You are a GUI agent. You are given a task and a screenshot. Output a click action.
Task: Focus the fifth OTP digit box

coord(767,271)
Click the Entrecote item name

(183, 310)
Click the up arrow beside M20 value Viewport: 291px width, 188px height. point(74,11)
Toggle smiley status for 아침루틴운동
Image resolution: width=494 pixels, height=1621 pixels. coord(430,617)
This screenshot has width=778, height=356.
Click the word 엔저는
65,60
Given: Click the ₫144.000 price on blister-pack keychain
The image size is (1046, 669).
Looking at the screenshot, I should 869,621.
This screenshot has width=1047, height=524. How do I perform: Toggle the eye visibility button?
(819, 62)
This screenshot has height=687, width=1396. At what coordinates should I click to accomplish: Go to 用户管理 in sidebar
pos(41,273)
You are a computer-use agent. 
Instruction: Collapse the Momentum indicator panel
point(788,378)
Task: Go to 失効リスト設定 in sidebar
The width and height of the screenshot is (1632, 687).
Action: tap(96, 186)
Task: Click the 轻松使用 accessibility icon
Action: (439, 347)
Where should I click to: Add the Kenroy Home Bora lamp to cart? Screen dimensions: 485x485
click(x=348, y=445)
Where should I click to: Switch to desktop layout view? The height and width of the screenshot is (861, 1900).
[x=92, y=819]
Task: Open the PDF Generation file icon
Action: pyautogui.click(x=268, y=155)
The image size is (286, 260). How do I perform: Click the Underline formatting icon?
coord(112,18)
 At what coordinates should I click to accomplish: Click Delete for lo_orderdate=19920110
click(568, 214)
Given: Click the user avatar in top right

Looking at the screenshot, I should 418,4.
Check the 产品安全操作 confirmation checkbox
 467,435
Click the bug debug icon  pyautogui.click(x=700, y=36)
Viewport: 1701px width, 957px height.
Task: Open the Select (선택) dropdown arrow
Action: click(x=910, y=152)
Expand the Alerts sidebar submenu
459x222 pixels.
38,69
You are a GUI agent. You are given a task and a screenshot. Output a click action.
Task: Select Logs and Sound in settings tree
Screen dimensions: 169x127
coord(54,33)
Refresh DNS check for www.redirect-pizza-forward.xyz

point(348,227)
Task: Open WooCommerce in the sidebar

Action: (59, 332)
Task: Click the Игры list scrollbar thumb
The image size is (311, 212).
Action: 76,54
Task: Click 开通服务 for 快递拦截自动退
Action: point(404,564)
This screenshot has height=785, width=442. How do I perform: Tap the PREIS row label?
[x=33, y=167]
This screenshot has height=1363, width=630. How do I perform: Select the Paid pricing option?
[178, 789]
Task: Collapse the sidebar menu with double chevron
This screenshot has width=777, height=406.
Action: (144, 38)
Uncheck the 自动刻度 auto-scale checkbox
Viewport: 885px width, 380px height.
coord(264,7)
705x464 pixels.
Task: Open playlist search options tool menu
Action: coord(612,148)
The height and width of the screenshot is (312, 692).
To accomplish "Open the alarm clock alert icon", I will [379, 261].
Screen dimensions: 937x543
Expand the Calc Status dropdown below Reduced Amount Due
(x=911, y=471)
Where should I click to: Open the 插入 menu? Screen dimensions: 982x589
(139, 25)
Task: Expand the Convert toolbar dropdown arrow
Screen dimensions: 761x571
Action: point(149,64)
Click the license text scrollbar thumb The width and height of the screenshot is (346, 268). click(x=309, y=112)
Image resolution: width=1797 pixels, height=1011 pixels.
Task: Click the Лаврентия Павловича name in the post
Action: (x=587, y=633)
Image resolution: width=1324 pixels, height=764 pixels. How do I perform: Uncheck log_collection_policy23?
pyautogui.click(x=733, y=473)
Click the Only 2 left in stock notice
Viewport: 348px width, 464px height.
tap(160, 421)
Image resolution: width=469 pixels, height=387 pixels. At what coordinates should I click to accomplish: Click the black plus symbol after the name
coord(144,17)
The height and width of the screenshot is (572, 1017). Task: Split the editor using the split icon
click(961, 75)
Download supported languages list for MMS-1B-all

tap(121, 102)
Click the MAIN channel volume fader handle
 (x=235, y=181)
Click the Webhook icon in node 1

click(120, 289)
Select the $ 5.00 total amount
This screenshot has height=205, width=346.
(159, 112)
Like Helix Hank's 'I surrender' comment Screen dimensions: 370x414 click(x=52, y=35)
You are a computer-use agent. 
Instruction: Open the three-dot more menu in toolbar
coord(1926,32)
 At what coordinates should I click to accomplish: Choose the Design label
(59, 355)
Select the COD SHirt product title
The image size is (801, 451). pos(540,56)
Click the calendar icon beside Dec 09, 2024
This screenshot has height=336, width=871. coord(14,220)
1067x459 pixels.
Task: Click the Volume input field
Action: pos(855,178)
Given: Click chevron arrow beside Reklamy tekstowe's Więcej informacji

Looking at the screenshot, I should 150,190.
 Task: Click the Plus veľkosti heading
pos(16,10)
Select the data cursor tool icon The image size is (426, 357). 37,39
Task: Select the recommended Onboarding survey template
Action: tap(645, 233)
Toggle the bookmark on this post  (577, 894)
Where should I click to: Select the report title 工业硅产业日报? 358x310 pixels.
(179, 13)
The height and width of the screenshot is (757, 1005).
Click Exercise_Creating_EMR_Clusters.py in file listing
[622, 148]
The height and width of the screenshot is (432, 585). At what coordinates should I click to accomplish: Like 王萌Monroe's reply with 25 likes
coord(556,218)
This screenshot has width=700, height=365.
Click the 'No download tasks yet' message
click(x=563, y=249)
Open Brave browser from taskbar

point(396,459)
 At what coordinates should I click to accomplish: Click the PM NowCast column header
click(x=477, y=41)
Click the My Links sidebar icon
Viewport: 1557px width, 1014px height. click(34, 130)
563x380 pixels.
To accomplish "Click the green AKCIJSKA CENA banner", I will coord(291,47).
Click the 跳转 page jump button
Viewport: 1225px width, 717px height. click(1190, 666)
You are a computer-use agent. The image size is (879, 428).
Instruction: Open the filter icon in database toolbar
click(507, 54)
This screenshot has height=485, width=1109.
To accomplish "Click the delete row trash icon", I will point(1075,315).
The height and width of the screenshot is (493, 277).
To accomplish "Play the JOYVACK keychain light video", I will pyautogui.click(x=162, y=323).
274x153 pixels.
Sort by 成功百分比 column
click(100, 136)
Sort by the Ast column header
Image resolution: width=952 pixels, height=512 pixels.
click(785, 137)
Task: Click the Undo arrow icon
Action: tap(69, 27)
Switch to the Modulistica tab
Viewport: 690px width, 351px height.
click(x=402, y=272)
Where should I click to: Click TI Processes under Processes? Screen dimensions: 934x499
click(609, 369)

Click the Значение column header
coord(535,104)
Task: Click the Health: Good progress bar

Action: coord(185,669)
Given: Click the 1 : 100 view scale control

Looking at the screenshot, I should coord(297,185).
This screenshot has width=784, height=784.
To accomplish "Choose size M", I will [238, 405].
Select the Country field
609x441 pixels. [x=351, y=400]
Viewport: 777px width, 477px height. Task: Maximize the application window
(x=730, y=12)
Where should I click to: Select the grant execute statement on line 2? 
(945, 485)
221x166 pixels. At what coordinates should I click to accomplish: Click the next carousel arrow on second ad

━━━━

- _EXERCISE GOAL_: Rewrite the entries as a numbered list, leaving out the blank lines.

- _EXERCISE ANSWER_:
1. You are a GUI agent. You are given a task and a screenshot. Output a click action.
2. Task: Focus the fifth OTP digit box
3. coord(767,271)
4. Click the Entrecote item name
5. (183, 310)
6. Click the up arrow beside M20 value Viewport: 291px width, 188px height. point(74,11)
7. Toggle smiley status for 아침루틴운동
8. Image resolution: width=494 pixels, height=1621 pixels. coord(430,617)
9. This screenshot has width=778, height=356.
10. Click the word 엔저는
11. 65,60
12. Given: Click the ₫144.000 price on blister-pack keychain
13. The image size is (1046, 669).
14. Looking at the screenshot, I should 869,621.
15. This screenshot has width=1047, height=524. How do I perform: Toggle the eye visibility button?
16. (819, 62)
17. This screenshot has height=687, width=1396. At what coordinates should I click to accomplish: Go to 用户管理 in sidebar
18. pos(41,273)
19. You are a computer-use agent. 
20. Instruction: Collapse the Momentum indicator panel
21. point(788,378)
22. Task: Go to 失効リスト設定 in sidebar
23. The width and height of the screenshot is (1632, 687).
24. Action: tap(96, 186)
25. Task: Click the 轻松使用 accessibility icon
26. Action: (439, 347)
27. Where should I click to: Add the Kenroy Home Bora lamp to cart? Screen dimensions: 485x485
28. click(x=348, y=445)
29. Where should I click to: Switch to desktop layout view? The height and width of the screenshot is (861, 1900).
30. [x=92, y=819]
31. Task: Open the PDF Generation file icon
32. Action: pyautogui.click(x=268, y=155)
33. The image size is (286, 260). How do I perform: Click the Underline formatting icon?
34. coord(112,18)
35.  At what coordinates should I click to accomplish: Click Delete for lo_orderdate=19920110
36. click(568, 214)
37. Given: Click the user avatar in top right
38. Looking at the screenshot, I should 418,4.
39. Check the 产品安全操作 confirmation checkbox
40.  467,435
41. Click the bug debug icon  pyautogui.click(x=700, y=36)
42. Viewport: 1701px width, 957px height.
43. Task: Open the Select (선택) dropdown arrow
44. Action: click(x=910, y=152)
45. Expand the Alerts sidebar submenu
46. 459x222 pixels.
47. 38,69
48. You are a GUI agent. You are given a task and a screenshot. Output a click action.
49. Task: Select Logs and Sound in settings tree
50. Screen dimensions: 169x127
51. coord(54,33)
52. Refresh DNS check for www.redirect-pizza-forward.xyz
53. point(348,227)
54. Task: Open WooCommerce in the sidebar
55. Action: (59, 332)
56. Task: Click the Игры list scrollbar thumb
57. The image size is (311, 212).
58. Action: 76,54
59. Task: Click 开通服务 for 快递拦截自动退
60. Action: point(404,564)
61. This screenshot has height=785, width=442. How do I perform: Tap the PREIS row label?
62. [x=33, y=167]
63. This screenshot has height=1363, width=630. How do I perform: Select the Paid pricing option?
64. [178, 789]
65. Task: Collapse the sidebar menu with double chevron
66. This screenshot has width=777, height=406.
67. Action: (144, 38)
68. Uncheck the 自动刻度 auto-scale checkbox
69. Viewport: 885px width, 380px height.
70. coord(264,7)
71. 705x464 pixels.
72. Task: Open playlist search options tool menu
73. Action: coord(612,148)
74. The height and width of the screenshot is (312, 692).
75. To accomplish "Open the alarm clock alert icon", I will [379, 261].
76. Screen dimensions: 937x543
77. Expand the Calc Status dropdown below Reduced Amount Due
78. (x=911, y=471)
79. Where should I click to: Open the 插入 menu? Screen dimensions: 982x589
80. (139, 25)
81. Task: Expand the Convert toolbar dropdown arrow
82. Screen dimensions: 761x571
83. Action: point(149,64)
84. Click the license text scrollbar thumb The width and height of the screenshot is (346, 268). click(x=309, y=112)
85. Image resolution: width=1797 pixels, height=1011 pixels.
86. Task: Click the Лаврентия Павловича name in the post
87. Action: (x=587, y=633)
88. Image resolution: width=1324 pixels, height=764 pixels. How do I perform: Uncheck log_collection_policy23?
89. pyautogui.click(x=733, y=473)
90. Click the Only 2 left in stock notice
91. Viewport: 348px width, 464px height.
92. tap(160, 421)
93. Image resolution: width=469 pixels, height=387 pixels. At what coordinates should I click to accomplish: Click the black plus symbol after the name
94. coord(144,17)
95. The height and width of the screenshot is (572, 1017). Task: Split the editor using the split icon
96. click(961, 75)
97. Download supported languages list for MMS-1B-all
98. tap(121, 102)
99. Click the MAIN channel volume fader handle
100.  (x=235, y=181)
101. Click the Webhook icon in node 1
102. click(120, 289)
103. Select the $ 5.00 total amount
104. This screenshot has height=205, width=346.
105. (159, 112)
106. Like Helix Hank's 'I surrender' comment Screen dimensions: 370x414 click(x=52, y=35)
107. You are a computer-use agent. 
108. Instruction: Open the three-dot more menu in toolbar
109. coord(1926,32)
110.  At what coordinates should I click to accomplish: Choose the Design label
111. (59, 355)
112. Select the COD SHirt product title
113. The image size is (801, 451). pos(540,56)
114. Click the calendar icon beside Dec 09, 2024
115. This screenshot has height=336, width=871. coord(14,220)
116. 1067x459 pixels.
117. Task: Click the Volume input field
118. Action: pos(855,178)
119. Given: Click chevron arrow beside Reklamy tekstowe's Więcej informacji
120. Looking at the screenshot, I should 150,190.
121.  Task: Click the Plus veľkosti heading
122. pos(16,10)
123. Select the data cursor tool icon The image size is (426, 357). 37,39
124. Task: Select the recommended Onboarding survey template
125. Action: tap(645, 233)
126. Toggle the bookmark on this post  (577, 894)
127. Where should I click to: Select the report title 工业硅产业日报? 358x310 pixels.
128. (179, 13)
129. The height and width of the screenshot is (757, 1005).
130. Click Exercise_Creating_EMR_Clusters.py in file listing
131. [622, 148]
132. The height and width of the screenshot is (432, 585). At what coordinates should I click to accomplish: Like 王萌Monroe's reply with 25 likes
133. coord(556,218)
134. This screenshot has width=700, height=365.
135. Click the 'No download tasks yet' message
136. click(x=563, y=249)
137. Open Brave browser from taskbar
138. point(396,459)
139.  At what coordinates should I click to accomplish: Click the PM NowCast column header
140. click(x=477, y=41)
141. Click the My Links sidebar icon
142. Viewport: 1557px width, 1014px height. click(34, 130)
143. 563x380 pixels.
144. To accomplish "Click the green AKCIJSKA CENA banner", I will coord(291,47).
145. Click the 跳转 page jump button
146. Viewport: 1225px width, 717px height. click(1190, 666)
147. You are a computer-use agent. The image size is (879, 428).
148. Instruction: Open the filter icon in database toolbar
149. click(507, 54)
150. This screenshot has height=485, width=1109.
151. To accomplish "Click the delete row trash icon", I will point(1075,315).
152. The height and width of the screenshot is (493, 277).
153. To accomplish "Play the JOYVACK keychain light video", I will pyautogui.click(x=162, y=323).
154. 274x153 pixels.
155. Sort by 成功百分比 column
156. click(100, 136)
157. Sort by the Ast column header
158. Image resolution: width=952 pixels, height=512 pixels.
159. click(785, 137)
160. Task: Click the Undo arrow icon
161. Action: tap(69, 27)
162. Switch to the Modulistica tab
163. Viewport: 690px width, 351px height.
164. click(x=402, y=272)
165. Where should I click to: Click TI Processes under Processes? Screen dimensions: 934x499
166. click(609, 369)
167. Click the Значение column header
168. coord(535,104)
169. Task: Click the Health: Good progress bar
170. Action: coord(185,669)
171. Given: Click the 1 : 100 view scale control
172. Looking at the screenshot, I should coord(297,185).
173. This screenshot has width=784, height=784.
174. To accomplish "Choose size M", I will [238, 405].
175. Select the Country field
176. 609x441 pixels. [x=351, y=400]
177. Viewport: 777px width, 477px height. Task: Maximize the application window
178. (x=730, y=12)
179. Where should I click to: Select the grant execute statement on line 2? 
180. (945, 485)
181. 221x166 pixels. At what coordinates should I click to accomplish: Click the next carousel arrow on second ad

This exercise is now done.